WORK REQUEST
In the entries below, find the line with "This screenshot has" and transcribe it and every line after it exactly, through the last line, without pictures.

DATASET ENTRIES
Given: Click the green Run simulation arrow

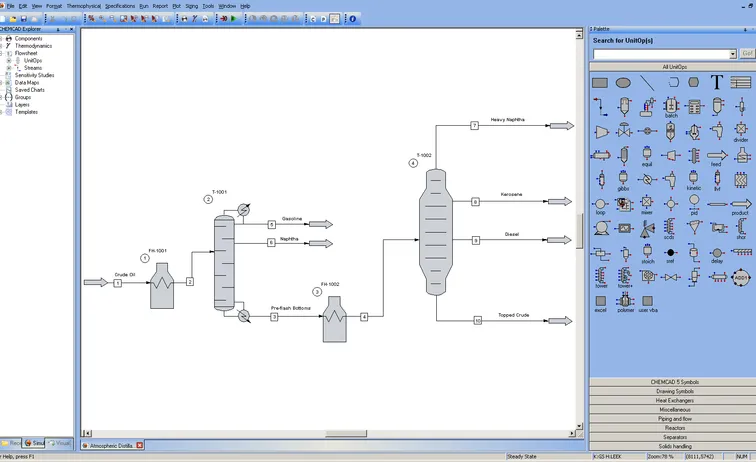Looking at the screenshot, I should pos(233,18).
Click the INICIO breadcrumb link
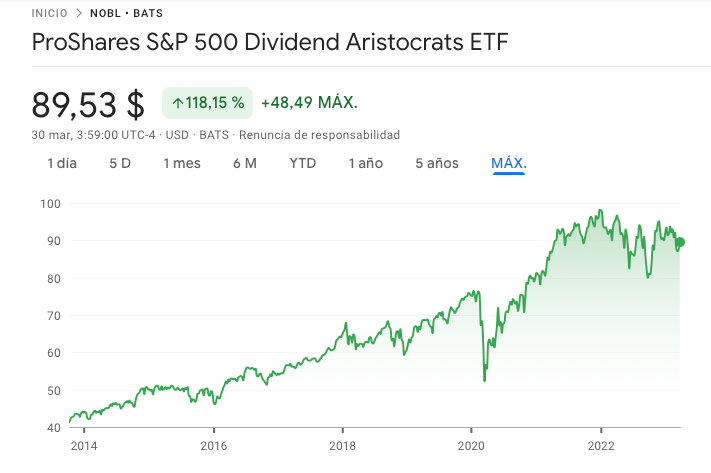 [49, 14]
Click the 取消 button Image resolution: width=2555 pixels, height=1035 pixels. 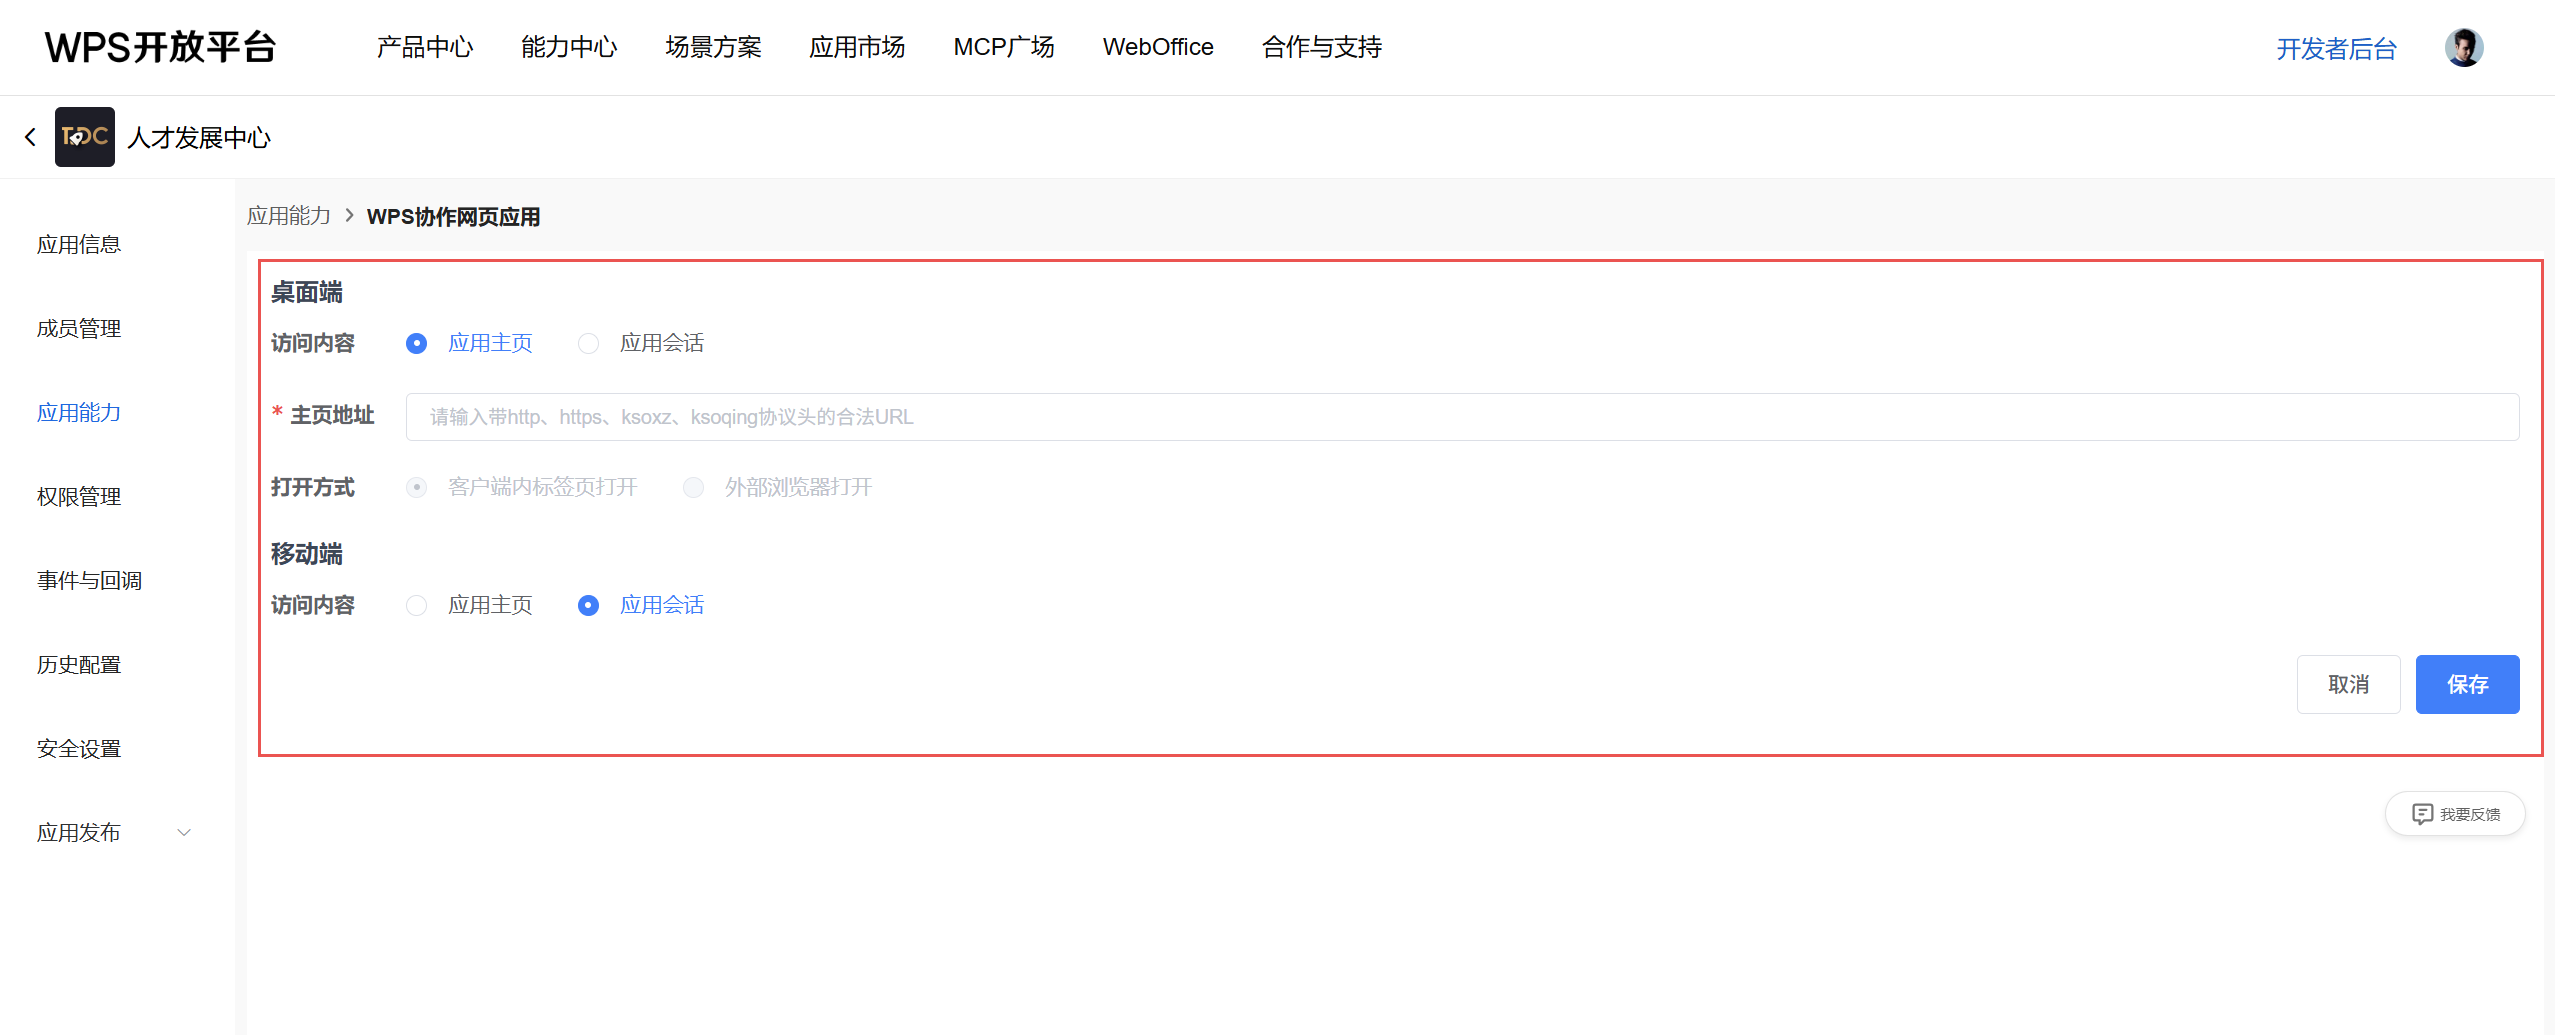tap(2347, 685)
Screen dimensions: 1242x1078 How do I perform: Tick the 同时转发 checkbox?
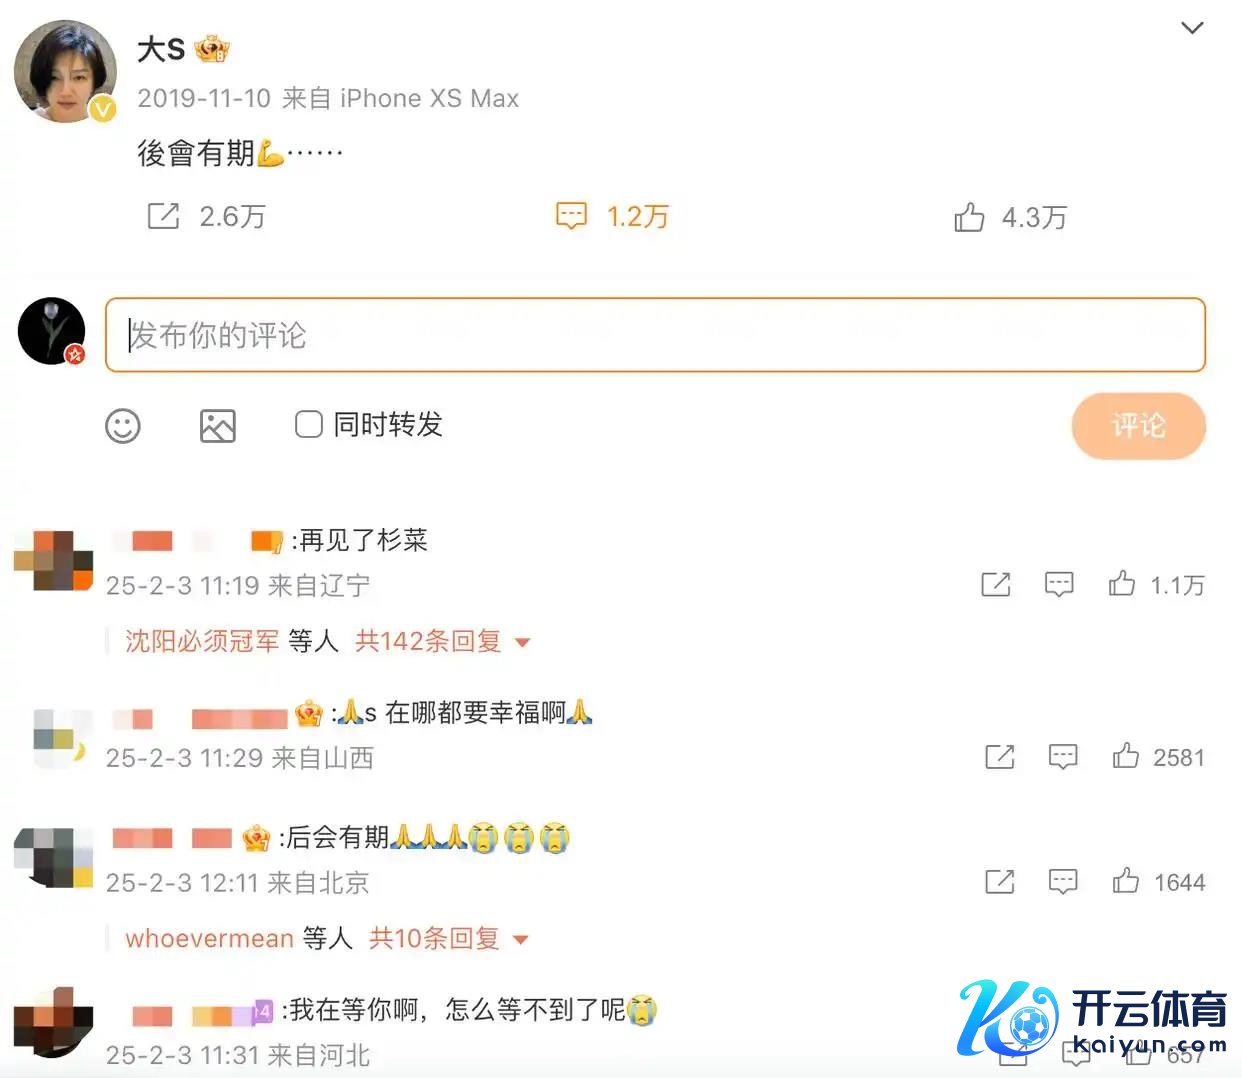coord(309,424)
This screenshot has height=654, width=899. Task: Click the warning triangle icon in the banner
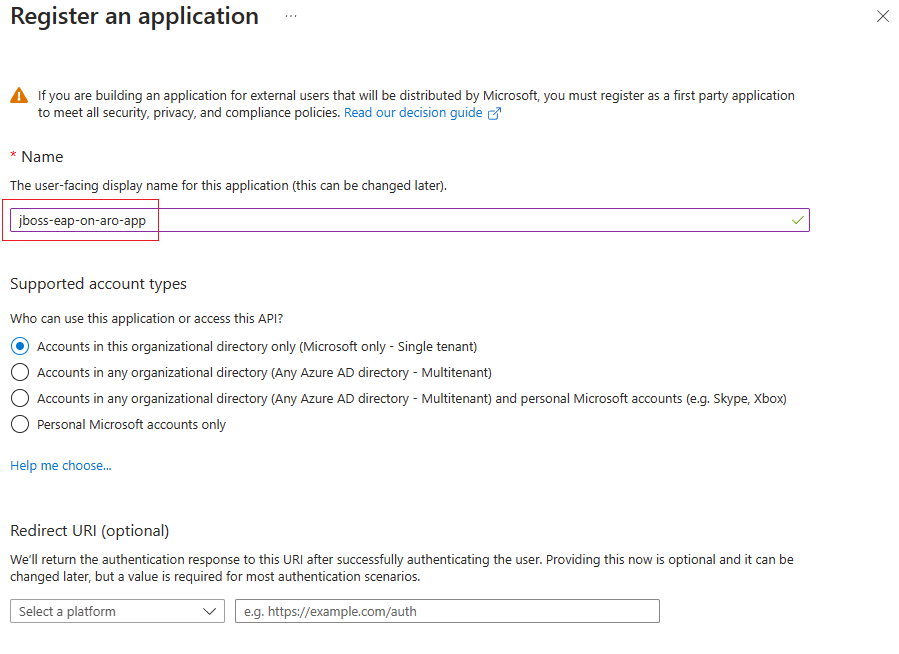[18, 95]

RESULT FOR THIS EXERCISE
This screenshot has height=654, width=899. Task: Click the warning triangle icon in the banner
[18, 95]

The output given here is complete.